[Saved entries]
#####

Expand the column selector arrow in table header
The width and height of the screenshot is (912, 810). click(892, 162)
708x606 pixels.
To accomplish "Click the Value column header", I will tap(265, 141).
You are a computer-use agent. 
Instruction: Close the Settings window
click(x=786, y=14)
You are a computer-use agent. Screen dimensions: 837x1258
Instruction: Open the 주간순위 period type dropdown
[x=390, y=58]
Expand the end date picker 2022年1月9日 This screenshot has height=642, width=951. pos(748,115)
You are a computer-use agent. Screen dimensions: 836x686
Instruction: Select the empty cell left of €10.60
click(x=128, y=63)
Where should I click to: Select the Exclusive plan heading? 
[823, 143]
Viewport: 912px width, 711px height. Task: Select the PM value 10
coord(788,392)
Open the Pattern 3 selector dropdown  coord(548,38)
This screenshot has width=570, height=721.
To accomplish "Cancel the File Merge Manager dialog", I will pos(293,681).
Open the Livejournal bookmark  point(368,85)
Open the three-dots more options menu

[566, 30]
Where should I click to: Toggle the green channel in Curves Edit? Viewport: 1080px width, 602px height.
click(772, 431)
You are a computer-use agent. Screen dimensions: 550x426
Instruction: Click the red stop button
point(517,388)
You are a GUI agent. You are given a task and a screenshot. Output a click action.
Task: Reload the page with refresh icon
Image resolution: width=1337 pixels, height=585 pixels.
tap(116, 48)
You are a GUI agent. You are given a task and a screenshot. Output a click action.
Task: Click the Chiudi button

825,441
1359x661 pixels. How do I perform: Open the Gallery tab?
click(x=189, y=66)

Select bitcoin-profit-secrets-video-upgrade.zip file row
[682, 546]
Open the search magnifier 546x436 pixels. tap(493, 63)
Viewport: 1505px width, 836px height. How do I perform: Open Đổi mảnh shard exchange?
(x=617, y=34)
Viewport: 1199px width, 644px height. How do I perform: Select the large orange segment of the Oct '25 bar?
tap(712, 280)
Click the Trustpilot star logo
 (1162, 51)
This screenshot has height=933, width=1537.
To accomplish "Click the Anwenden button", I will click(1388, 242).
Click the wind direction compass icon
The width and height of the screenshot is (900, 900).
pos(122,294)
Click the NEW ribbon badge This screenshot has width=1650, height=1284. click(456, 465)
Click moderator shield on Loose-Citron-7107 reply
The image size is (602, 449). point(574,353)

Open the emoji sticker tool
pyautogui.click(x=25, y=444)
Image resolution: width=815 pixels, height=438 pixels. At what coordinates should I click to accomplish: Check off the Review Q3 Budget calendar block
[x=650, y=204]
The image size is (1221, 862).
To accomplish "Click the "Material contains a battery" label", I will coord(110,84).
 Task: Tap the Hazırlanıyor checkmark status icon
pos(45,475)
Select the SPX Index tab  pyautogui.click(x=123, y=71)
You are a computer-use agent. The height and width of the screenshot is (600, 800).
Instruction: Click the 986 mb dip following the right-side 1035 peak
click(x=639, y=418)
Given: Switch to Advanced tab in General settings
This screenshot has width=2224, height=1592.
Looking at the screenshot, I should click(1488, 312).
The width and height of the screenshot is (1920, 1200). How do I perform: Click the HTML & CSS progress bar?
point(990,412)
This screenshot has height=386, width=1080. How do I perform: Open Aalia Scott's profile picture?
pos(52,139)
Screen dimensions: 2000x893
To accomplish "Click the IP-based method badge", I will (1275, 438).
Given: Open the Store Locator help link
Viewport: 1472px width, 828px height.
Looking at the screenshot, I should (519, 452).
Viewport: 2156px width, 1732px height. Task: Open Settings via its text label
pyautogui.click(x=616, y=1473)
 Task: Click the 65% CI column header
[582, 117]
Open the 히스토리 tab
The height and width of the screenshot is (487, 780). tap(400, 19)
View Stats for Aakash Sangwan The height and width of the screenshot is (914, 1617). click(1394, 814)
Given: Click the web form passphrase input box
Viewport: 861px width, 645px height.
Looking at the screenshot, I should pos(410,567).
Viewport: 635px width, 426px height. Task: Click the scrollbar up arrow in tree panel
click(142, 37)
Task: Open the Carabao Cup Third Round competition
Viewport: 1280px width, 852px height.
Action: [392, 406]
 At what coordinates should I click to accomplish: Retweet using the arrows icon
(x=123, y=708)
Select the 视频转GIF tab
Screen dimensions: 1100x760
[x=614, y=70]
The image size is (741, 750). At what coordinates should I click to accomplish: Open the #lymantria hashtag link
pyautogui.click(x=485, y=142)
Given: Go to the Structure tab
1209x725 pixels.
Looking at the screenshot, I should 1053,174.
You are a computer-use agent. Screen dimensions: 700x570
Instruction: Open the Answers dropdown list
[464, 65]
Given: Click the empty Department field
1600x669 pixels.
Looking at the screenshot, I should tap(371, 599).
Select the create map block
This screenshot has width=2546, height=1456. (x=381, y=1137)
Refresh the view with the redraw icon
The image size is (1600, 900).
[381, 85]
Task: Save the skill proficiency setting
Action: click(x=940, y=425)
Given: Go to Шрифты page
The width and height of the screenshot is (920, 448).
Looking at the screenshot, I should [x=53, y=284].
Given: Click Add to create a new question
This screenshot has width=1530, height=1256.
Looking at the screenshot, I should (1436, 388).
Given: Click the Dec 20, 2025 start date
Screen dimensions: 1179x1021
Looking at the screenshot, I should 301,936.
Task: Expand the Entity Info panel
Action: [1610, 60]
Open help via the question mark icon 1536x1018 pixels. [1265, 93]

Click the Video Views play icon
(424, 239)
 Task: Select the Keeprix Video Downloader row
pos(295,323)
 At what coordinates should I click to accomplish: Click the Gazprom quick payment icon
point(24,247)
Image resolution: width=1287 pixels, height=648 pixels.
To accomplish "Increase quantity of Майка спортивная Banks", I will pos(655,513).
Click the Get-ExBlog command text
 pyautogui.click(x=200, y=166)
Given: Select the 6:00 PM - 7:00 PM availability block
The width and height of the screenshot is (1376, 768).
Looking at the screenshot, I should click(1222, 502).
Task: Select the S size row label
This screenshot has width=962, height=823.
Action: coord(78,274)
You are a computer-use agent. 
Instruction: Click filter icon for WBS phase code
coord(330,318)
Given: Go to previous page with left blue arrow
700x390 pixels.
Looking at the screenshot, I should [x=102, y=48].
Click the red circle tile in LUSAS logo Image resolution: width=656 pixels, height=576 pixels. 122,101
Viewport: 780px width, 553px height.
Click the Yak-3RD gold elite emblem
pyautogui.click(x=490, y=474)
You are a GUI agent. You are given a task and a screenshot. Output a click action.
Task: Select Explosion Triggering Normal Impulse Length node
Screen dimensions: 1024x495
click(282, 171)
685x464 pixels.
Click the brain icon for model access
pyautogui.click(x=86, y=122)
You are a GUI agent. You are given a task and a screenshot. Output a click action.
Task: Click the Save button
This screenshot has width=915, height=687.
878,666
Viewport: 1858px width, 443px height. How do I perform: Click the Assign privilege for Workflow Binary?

#####

Assignment
For this exercise, please output exactly the lines above starting at the line with "Open the 히스토리 tab" and ending at the line with "Given: Select the", ends included.

Answer to this problem
Open the 히스토리 tab
The height and width of the screenshot is (487, 780). tap(400, 19)
View Stats for Aakash Sangwan The height and width of the screenshot is (914, 1617). click(1394, 814)
Given: Click the web form passphrase input box
Viewport: 861px width, 645px height.
Looking at the screenshot, I should pos(410,567).
Viewport: 635px width, 426px height. Task: Click the scrollbar up arrow in tree panel
click(142, 37)
Task: Open the Carabao Cup Third Round competition
Viewport: 1280px width, 852px height.
Action: [392, 406]
 At what coordinates should I click to accomplish: Retweet using the arrows icon
(x=123, y=708)
Select the 视频转GIF tab
Screen dimensions: 1100x760
[x=614, y=70]
The image size is (741, 750). At what coordinates should I click to accomplish: Open the #lymantria hashtag link
pyautogui.click(x=485, y=142)
Given: Go to the Structure tab
1209x725 pixels.
Looking at the screenshot, I should 1053,174.
You are a computer-use agent. Screen dimensions: 700x570
Instruction: Open the Answers dropdown list
[464, 65]
Given: Click the empty Department field
1600x669 pixels.
Looking at the screenshot, I should tap(371, 599).
Select the create map block
This screenshot has width=2546, height=1456. (x=381, y=1137)
Refresh the view with the redraw icon
The image size is (1600, 900).
[381, 85]
Task: Save the skill proficiency setting
Action: click(x=940, y=425)
Given: Go to Шрифты page
The width and height of the screenshot is (920, 448).
Looking at the screenshot, I should [x=53, y=284].
Given: Click Add to create a new question
This screenshot has width=1530, height=1256.
Looking at the screenshot, I should (1436, 388).
Given: Click the Dec 20, 2025 start date
Screen dimensions: 1179x1021
Looking at the screenshot, I should 301,936.
Task: Expand the Entity Info panel
Action: [1610, 60]
Open help via the question mark icon 1536x1018 pixels. [1265, 93]

Click the Video Views play icon
(424, 239)
 Task: Select the Keeprix Video Downloader row
pos(295,323)
 At what coordinates should I click to accomplish: Click the Gazprom quick payment icon
point(24,247)
Image resolution: width=1287 pixels, height=648 pixels.
To accomplish "Increase quantity of Майка спортивная Banks", I will pos(655,513).
Click the Get-ExBlog command text
 pyautogui.click(x=200, y=166)
Given: Select the 6:00 PM - 7:00 PM availability block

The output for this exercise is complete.